Yesterday (November 19, 2015) the Energy Information Administration (EIA) published its first official weekly natural gas storage report in its new five-region format indicating an injection of 15 Bcf over the past week for a total U.S. inventory of exactly 4 Tcf. The new methodology and reporting format is a vast improvement in the granularity and clarity of government natural gas storage inventory data. But it also potentially moves the target for the slew of industry analysts who lose sleep trying to predict it each week. How the changes impact EIA inventory data and the ability of analysts to predict that data will become clearer in the coming weeks and months. But we got more clues this week as the EIA released dual versions of last week’s report on Monday showing significant differences leading up to launch of the new report on Thursday. Today we compare the results of the old versus new methodology.

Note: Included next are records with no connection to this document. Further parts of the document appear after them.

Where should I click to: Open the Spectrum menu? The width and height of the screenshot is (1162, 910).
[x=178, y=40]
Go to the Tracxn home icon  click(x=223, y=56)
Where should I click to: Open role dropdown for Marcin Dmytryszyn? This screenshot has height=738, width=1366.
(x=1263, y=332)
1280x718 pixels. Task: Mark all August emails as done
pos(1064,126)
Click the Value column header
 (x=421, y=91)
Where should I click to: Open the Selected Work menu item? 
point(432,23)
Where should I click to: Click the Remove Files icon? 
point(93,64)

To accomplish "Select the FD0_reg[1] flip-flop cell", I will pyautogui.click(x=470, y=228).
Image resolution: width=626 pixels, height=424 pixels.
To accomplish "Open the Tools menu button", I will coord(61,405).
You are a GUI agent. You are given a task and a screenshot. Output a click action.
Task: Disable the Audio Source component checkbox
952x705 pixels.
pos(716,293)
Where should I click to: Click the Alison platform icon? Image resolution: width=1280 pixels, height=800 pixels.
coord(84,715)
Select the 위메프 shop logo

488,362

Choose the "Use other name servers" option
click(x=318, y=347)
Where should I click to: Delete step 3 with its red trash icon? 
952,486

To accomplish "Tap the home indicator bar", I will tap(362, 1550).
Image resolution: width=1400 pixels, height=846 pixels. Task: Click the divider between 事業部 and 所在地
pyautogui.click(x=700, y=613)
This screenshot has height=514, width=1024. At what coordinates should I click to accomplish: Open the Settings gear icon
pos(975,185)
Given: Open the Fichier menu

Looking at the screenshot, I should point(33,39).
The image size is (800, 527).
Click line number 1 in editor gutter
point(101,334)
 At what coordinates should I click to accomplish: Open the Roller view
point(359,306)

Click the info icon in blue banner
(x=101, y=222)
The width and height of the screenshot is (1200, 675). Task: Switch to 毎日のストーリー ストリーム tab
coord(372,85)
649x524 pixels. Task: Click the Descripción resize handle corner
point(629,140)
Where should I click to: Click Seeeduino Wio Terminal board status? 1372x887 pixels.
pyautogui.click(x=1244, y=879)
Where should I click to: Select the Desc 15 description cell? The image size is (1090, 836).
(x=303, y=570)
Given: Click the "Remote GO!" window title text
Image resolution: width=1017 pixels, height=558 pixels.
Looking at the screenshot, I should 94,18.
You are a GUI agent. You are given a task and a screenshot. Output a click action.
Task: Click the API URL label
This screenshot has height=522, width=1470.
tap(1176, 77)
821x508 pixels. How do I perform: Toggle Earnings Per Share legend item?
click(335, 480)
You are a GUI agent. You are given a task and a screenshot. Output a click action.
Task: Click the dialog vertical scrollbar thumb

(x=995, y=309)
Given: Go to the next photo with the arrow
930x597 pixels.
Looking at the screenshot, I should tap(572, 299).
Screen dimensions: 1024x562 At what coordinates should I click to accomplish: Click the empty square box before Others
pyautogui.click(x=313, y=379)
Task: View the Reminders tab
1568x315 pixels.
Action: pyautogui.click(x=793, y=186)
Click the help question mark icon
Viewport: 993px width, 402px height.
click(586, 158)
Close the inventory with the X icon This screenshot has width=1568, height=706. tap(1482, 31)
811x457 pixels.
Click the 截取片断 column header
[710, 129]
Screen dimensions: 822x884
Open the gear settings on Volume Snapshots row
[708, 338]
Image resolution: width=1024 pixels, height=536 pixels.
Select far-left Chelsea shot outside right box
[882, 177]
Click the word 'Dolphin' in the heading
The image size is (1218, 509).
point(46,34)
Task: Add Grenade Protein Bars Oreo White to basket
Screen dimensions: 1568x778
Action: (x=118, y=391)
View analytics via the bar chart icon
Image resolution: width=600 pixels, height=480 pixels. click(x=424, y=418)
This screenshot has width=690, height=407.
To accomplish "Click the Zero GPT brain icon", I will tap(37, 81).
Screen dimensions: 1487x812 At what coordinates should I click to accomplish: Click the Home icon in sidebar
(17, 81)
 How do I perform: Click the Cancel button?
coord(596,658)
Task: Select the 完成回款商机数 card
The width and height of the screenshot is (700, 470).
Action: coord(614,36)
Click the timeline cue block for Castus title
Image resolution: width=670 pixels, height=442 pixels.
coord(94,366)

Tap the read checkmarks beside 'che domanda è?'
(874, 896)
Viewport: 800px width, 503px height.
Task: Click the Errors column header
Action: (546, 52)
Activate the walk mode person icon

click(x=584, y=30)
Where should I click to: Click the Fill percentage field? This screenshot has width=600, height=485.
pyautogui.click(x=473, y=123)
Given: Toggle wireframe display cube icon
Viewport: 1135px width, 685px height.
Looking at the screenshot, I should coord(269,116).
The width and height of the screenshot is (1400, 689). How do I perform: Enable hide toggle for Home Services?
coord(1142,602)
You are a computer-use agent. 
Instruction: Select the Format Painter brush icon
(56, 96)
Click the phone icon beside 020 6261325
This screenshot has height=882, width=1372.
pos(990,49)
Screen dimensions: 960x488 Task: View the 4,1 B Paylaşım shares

We first alerted our readers to EIA’s plans for its methodology changes back in June, in our Breakdown blog series. In Part 1, we covered the critical role of EIA’s Weekly Natural Gas Storage Report as the most important fundamental indicator in the natural gas market. The weekly data quantifies changes in natural gas storage inventory from the previous week on a national and regional level. The change in inventory reflects the tension (or lack thereof) between supply and demand, and has a big impact on price sentiment (see Catch a Hydrocarbon and The Signal and The Noise). The market tunes in each Thursday morning at 10:30 AM EST for the release of the storage report to understand whether the supply demand balance is loosening or tightening, relative to history and also relative to expectations, and a flurry of trading activity usually surrounds its release. There is also a cottage industry around predicting what the EIA will report each Thursday morning (see Trials and Tribulations of Predicting the EIA Natural Gas Storage Number). Gas traders often react as much to the difference between expectations and actuals as to the outright EIA numbers.
As detailed in Part 1, the EIA collects storage activity data by region via a survey of a sampling of storage operators using EIA Form-912. The EIA then estimates the activity/inventory for the fields that are not in its sample (non-sample facilities) using historical data from its monthly survey. Since the inception of the weekly storage report in 1993, the EIA has used three macro regions: East, West and Producing. But as of this week’s storage report, EIA officially launched a new five-region breakout, redrawing the boundaries of the storage regions. What was the old East Region is now split in two: East (navy blue area in Figure 1) and Midwest (green area). The old West Region is now split in two as well: Mountain (baby blue) and Pacific (purple). And the old Producing Region is mostly intact but is renamed the South Central Region (brown). The map also shows the distribution of storage fields by type across the new regions: salt domes (white triangles), depleted fields (blue circles) and aquifers (red squares). We’ll get back to those in a bit.